PROBLEMS AND TASKS:
[1] Answer these questions from the self-massage guide:
(a) Where may the tension you feel in your forearms from computer work originate?
(b) What should you gently rub with your fingertips for insomnia and headaches?
(c) What kind of gentle aerobics does the guide suggest when getting into position?
[2] Reproduce the self-massage guide word for word, beginning at the words "-Try kneading your" and stopping after the words "forward and backward.".

┌─ EXCERPTED TEXT

Self-massage can give you relief from stress and pain. You don’t even need expensive equipment or much training. Use this guide to learn more about self-massage, including benefits, basic techniques, and tools.
Benefits of Self-massage
1. Relieve strain from computer work. Pounding the keyboard all day can leave you feeling stiff. Although you may feel a lot of this tension in your forearms, it may originate in your shoulders.
-Try kneading your shoulders for a few minutes. Stretch by slowly raising your shoulders to your ears and moving your shoulders in slow circles forward and backward.
-Cup a hand around the back of your neck and rub gently.
2. Cure insomnia and headaches. Tension could be keeping you up at night or making your head hurt.
-Gently rub your temples with your fingertips. Move your fingers in tiny circles all along your forehead and scalp.
3. Speed up your recovery from surgery or injury. Talk with your doctor or physical therapist about using massage as an aid in your recovery. visit a local library for ideas.
Basic Techniques for Self-Massage
- Get into position. Relax and take some deep breaths. Do gentle aerobics, like walking in place, lifting your knees up high with each step. Follow up with a few full body stretches.

└─
┌─ INFORMATION PROVIDED

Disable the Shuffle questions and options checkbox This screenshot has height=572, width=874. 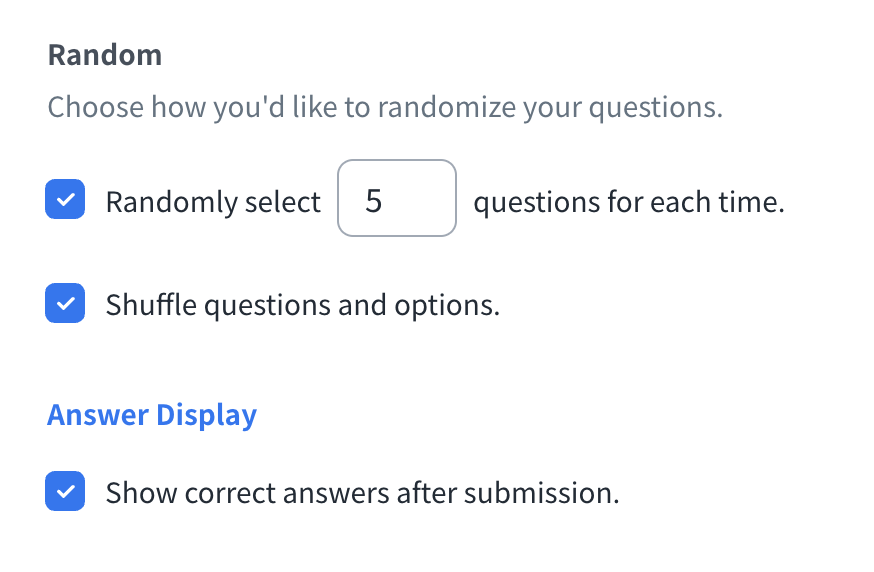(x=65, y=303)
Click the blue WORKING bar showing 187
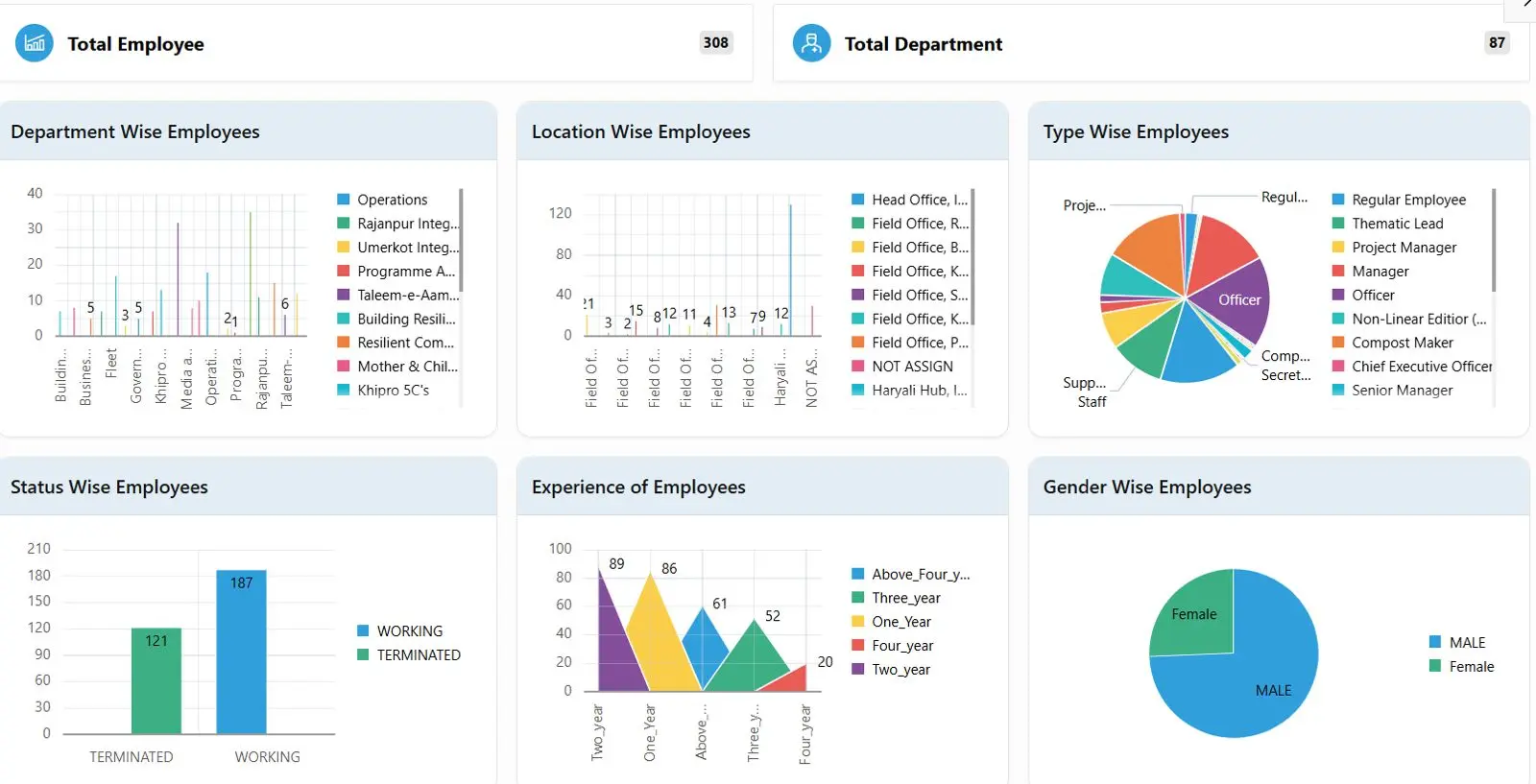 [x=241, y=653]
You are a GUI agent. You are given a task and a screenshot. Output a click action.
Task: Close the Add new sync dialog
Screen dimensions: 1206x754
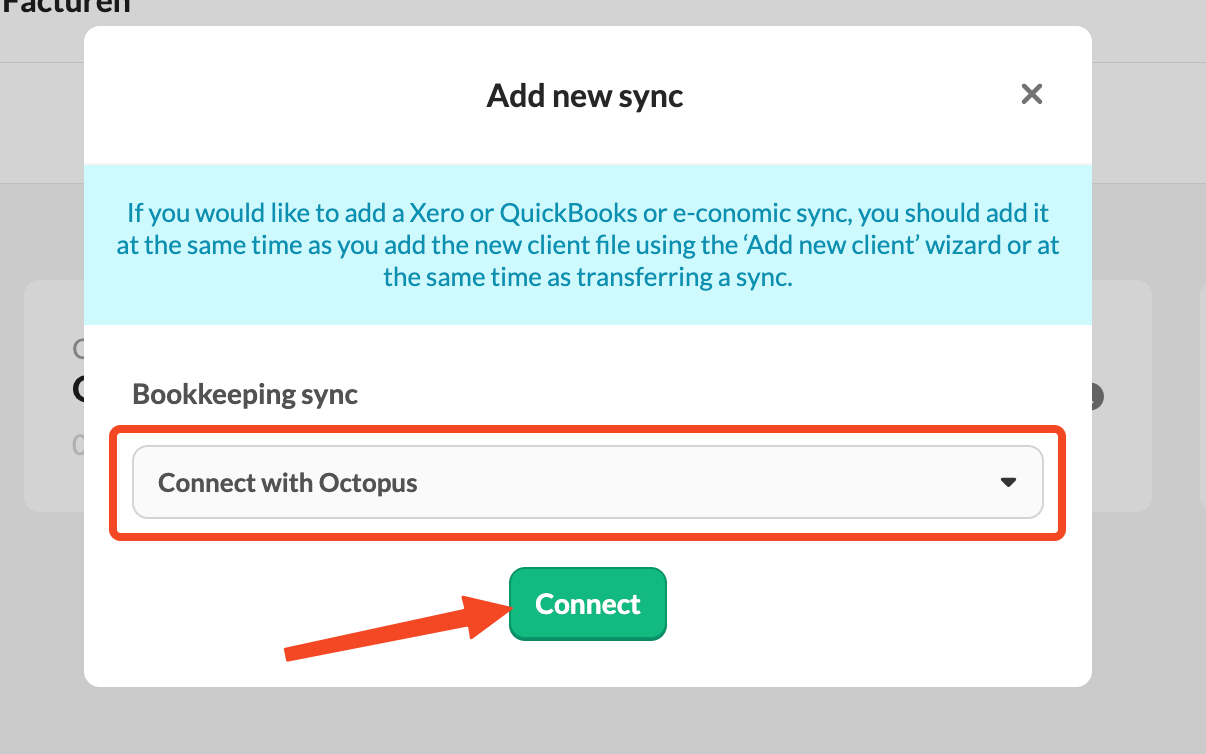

└─

RESPONSES TO THE TASKS:
[1]
(a) In your shoulders.
(b) Your temples.
(c) Walking in place, lifting your knees up high with each step.

[2]
-Try kneading your shoulders for a few minutes. Stretch by slowly raising your shoulders to your ears and moving your shoulders in slow circles forward and backward.